Growing up is full of new challenges: from moving in on your own to deciding what to cook for dinner. While 30 minutes can’t solve your inevitable quarter–life crisis, these podcast episodes will offer you nuggets of advice for the toughest days. 

"How to Spend Time on What You Value"—from How to Build a Happy Life

We’ve all been there. Up till 3 a.m. working on a project you couldn't care less about, just ready to submit and get it out of your system. But if you could, what would you spend that time on instead? Maybe you’d catch up on sleep or maybe you’d read that book that’s been collecting dust on your shelf. In a culture that constantly prioritizes business, it's easy to get caught up in the cycle of adding more and more to your Google Calendar until it begins to resemble a Tetris tower doomed to defeat. But Harvard Business professorAshley Whillans asks us to reconsider how we spend our time—and why we spend it. As we graduate and enter the real world, our weekends and evenings are ours to use as we choose. Without clubs or parties, how will we spend our time in the adult world? 

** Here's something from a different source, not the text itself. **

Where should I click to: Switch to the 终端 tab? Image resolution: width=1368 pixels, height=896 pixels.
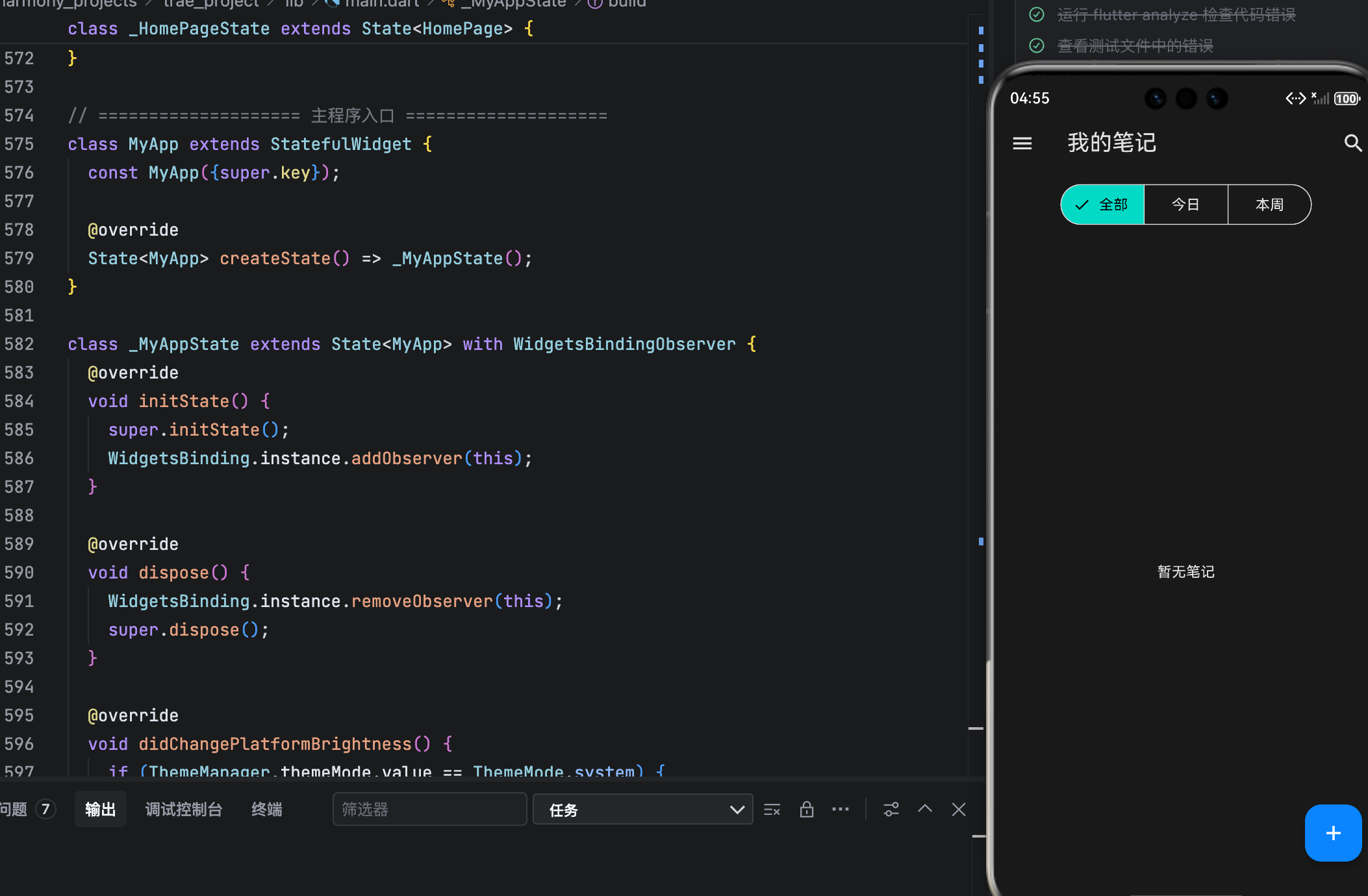click(266, 810)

"The Science of Quitting"—from A Slight Change of Plans

Whether it’s a relationship, a job, or Grey’s Anatomy, it’s hard to know when it’s the right time to walk away. Annie Duke, a former Penn Ph.D. student, has some insight. After leaving her Ph.D. program due to chronic burnout, Duke found her calling as a professional poker player. She shares her insights into knowing when to walk away. Perhaps this podcast can offer the answer to the most important question of adulthood—when do you throw out last week’s leftovers? In a literal and metaphorical sense, of course. 

"Stay in Your Own Lane"—from Reinvented After 40

Though I’ve gotten used to the fact my mom will send me podcasts without context, I was still surprised when she sent me one with the very specific target audience of menopausal women. While I have yet to start my midlife crisis (I am hoping this is just a quarter–life crisis), I found plenty of wisdom for my own life in this podcast. The honest fact is this: Adulthood can be lonely. Whether you’re just starting out living on your own or moving in with roommates in New York, it's an entirely different social atmosphere than college. Part of learning to adapt is reassessing your relationship with yourself. After all, you’re the only person who can make you happy. And maybe Michael B. Jordan, but I checked and he’s pretty busy for the next few years. 

"Conquering Failure in Your 20’s"—from The Psychology of your 20's

I'd been listening to The Psychology of your 20's since I was sixteen as a means of “prepping” for what I had been told would be the most important decade of my life. Sure, I was a neurotic teen, but I think universally, it’s easy to be anxious about setting yourself up for a “perfect” post–grad life. But after many trips and stumbles, I’ve found that no amount of self–help can cushion you from inevitable failure. That’s life. But if failure is inevitable, then the only thing we can do is prepare ourselves to be able to meet failure head–on. Understanding our new relationship with success and disappointment is the first step towards deconstructing the difference between our school environment and the real world. After all, in adulthood, failure means more than a 68 on a math test. 

"Who Do You Want to Be?"—from Hidden Brain

When we had to draw our future careers for our kindergarten show and tell, I (much to the consternation of my mother) scribbled a huge question mark on my canvas. Fourteen years later, I am still living in question mark territory. Whether you’ve wanted to be a dentist since you were five or are still grappling with the question of “What do you want to be when you grow up?”, this podcast takes a scientific approach to find your calling. Psychologist Ken Sheldon studies the science of decision–making and values in order to understand how people can find a path aligned with their happiest selves. Spoiler alert: you may have known the answer deep down all along.